[Screenshot grounding data]
···

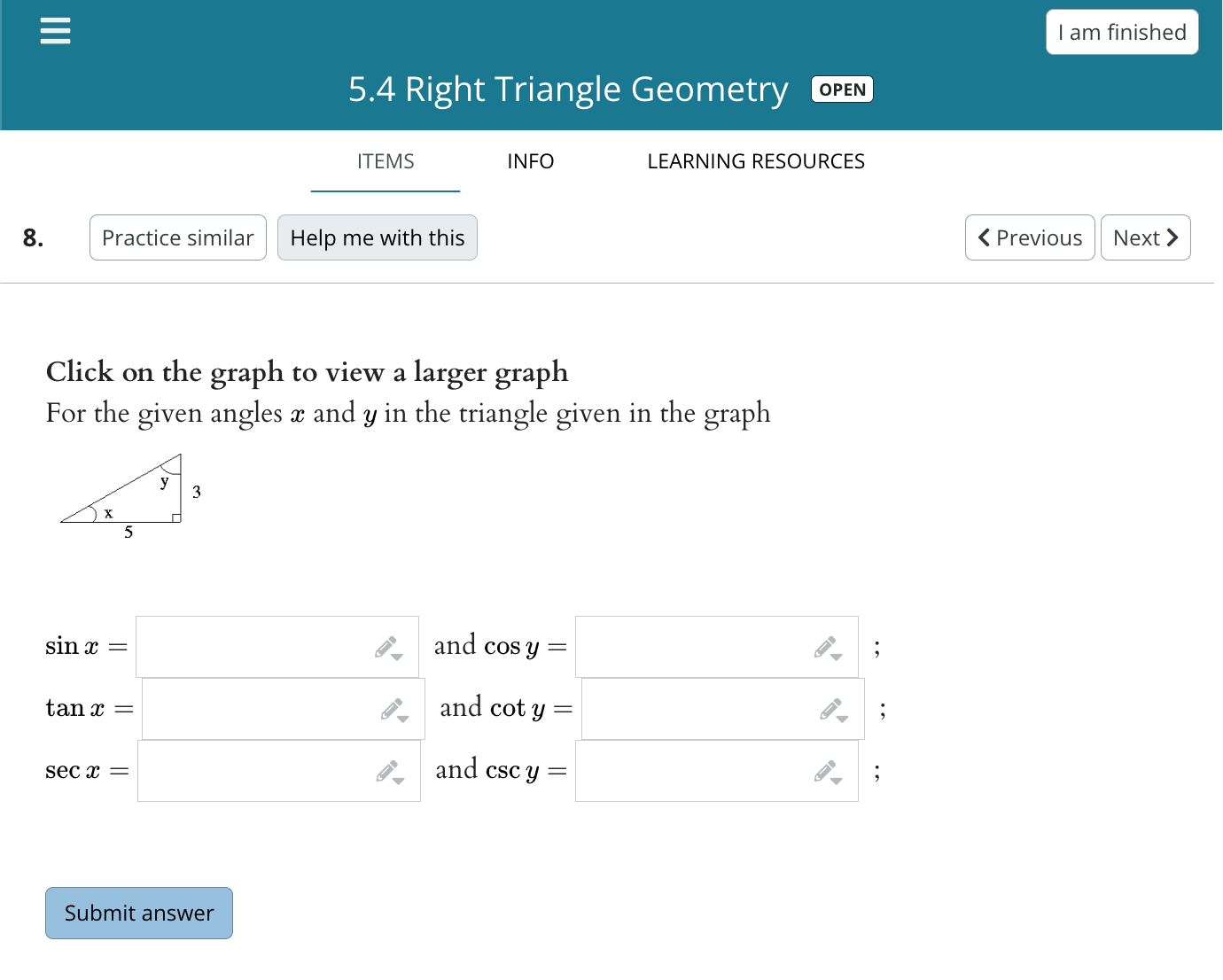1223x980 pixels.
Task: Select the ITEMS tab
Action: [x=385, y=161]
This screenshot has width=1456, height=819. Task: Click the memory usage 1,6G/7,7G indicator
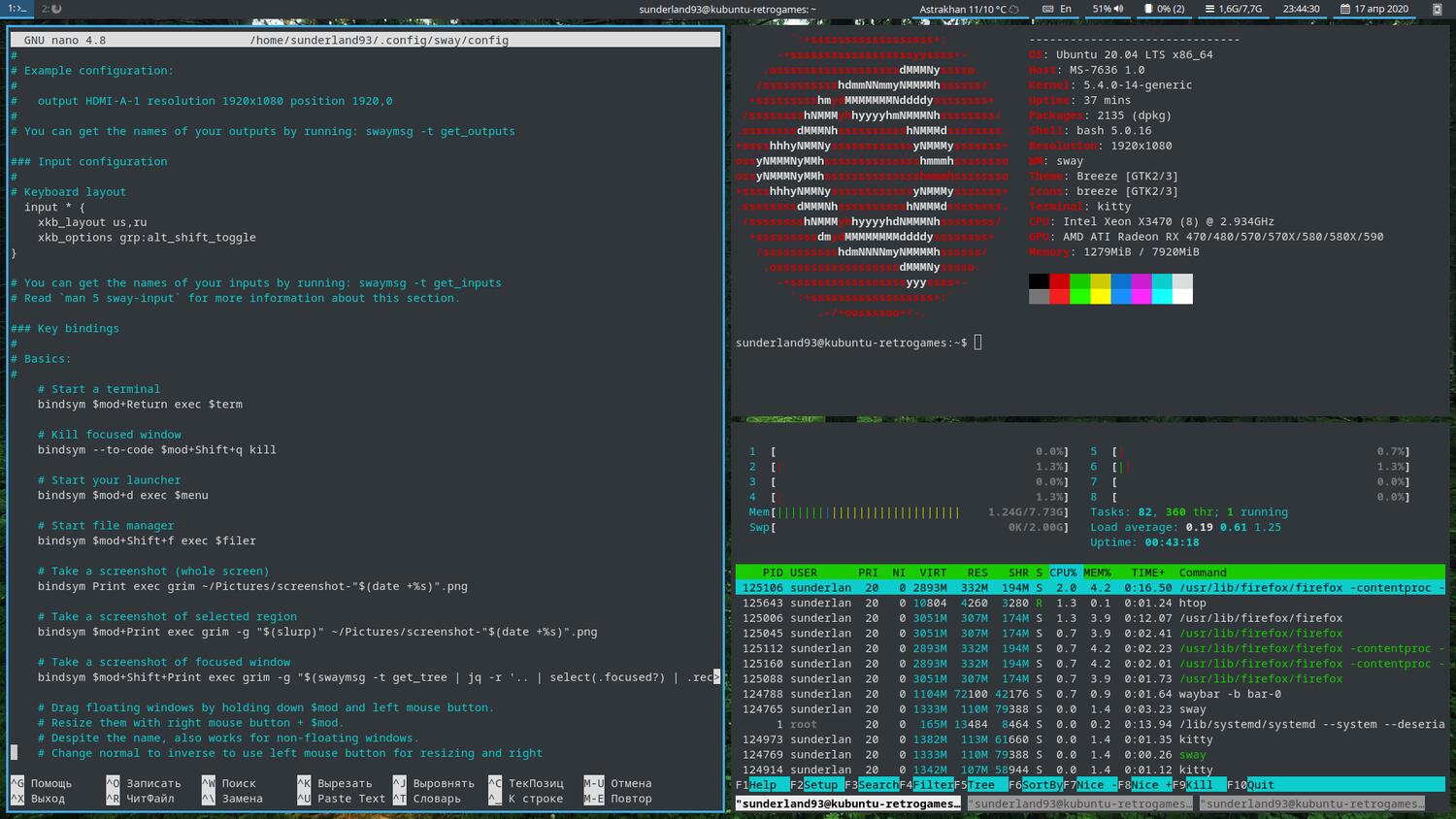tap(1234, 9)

···

= WHAT YOU ARE ASKED TO DO =
This task calls for the lines from the line holding "This screenshot has" through the last line above, restated word for word with both ends included and the pictures dropped.

= RESULT OF THIS TASK =
This screenshot has width=1456, height=819. Task: Click the memory usage 1,6G/7,7G indicator
tap(1234, 9)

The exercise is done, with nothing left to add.